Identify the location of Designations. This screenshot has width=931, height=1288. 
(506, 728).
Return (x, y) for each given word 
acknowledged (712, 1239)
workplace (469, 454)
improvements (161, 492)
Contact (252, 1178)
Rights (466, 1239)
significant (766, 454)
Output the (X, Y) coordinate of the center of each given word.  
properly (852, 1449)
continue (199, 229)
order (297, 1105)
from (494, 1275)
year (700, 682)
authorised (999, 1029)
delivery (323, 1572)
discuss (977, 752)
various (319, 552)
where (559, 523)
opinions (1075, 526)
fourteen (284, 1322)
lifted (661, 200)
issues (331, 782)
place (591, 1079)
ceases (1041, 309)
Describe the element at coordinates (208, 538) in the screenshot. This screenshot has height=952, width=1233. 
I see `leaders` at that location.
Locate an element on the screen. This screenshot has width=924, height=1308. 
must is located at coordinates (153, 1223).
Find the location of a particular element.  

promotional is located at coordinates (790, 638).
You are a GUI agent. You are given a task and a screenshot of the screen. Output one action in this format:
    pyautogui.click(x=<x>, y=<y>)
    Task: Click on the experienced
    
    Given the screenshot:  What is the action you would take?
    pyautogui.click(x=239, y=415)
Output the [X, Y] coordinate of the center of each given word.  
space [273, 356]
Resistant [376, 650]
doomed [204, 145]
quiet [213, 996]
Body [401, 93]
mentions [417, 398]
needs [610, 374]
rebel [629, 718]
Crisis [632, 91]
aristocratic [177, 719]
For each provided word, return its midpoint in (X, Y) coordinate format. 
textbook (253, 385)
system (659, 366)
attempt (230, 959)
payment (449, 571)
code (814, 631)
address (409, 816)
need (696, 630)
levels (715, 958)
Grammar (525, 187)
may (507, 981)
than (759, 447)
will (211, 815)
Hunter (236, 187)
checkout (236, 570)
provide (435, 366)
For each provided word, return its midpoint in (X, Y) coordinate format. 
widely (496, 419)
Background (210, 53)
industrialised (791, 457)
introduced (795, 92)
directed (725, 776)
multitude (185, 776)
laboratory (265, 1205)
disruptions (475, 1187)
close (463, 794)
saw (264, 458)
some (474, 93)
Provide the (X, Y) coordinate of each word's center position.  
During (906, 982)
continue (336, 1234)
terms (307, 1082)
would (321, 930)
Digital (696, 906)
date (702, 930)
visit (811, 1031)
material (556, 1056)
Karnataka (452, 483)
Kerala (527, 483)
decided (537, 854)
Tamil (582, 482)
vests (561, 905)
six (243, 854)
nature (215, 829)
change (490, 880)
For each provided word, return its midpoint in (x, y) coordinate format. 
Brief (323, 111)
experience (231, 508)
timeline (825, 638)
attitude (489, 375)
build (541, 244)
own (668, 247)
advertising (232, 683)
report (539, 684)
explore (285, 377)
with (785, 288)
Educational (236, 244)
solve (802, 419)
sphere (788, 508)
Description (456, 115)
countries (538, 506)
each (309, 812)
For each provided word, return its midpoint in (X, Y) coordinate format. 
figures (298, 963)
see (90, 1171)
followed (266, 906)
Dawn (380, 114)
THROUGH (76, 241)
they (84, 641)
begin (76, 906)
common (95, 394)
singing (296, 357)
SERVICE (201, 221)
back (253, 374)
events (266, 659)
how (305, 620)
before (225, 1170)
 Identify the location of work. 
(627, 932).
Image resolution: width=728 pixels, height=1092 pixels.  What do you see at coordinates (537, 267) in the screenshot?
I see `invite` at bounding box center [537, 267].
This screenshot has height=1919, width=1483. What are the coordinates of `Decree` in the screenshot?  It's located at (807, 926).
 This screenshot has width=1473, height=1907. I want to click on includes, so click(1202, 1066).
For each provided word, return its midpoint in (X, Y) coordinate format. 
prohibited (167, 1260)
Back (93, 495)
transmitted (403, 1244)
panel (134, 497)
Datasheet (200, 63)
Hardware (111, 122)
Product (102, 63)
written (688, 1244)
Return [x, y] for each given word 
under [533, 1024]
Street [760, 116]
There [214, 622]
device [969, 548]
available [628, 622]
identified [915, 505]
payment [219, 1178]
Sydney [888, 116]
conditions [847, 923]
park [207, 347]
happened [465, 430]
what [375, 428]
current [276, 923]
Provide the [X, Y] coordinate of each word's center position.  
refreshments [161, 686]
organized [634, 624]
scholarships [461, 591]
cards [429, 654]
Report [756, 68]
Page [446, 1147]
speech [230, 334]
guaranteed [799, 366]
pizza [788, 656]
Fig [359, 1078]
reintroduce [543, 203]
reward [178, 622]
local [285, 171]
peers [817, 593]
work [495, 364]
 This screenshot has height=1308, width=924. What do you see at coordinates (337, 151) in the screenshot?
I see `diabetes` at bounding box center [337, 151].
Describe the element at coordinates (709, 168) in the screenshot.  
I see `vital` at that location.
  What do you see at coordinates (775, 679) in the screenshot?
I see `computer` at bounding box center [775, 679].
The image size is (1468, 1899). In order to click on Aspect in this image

- - - - -

» **Directive**
Rescale the items from the line containing "directed (725, 776)" through the line containing "date (702, 930)", reproducing every line in that span, request lines included. Multiply each coordinate in the answers by 1.3 and round to the nearest whole number, with halves rounding up.

» **Result of this exercise**
directed (943, 1009)
multitude (241, 1009)
laboratory (345, 1567)
disruptions (618, 1543)
close (602, 1032)
saw (343, 595)
some (616, 121)
Provide the (X, Y) coordinate of each word's center position.  
During (1178, 1277)
continue (437, 1604)
terms (399, 1407)
would (417, 1209)
Digital (905, 1178)
date (913, 1209)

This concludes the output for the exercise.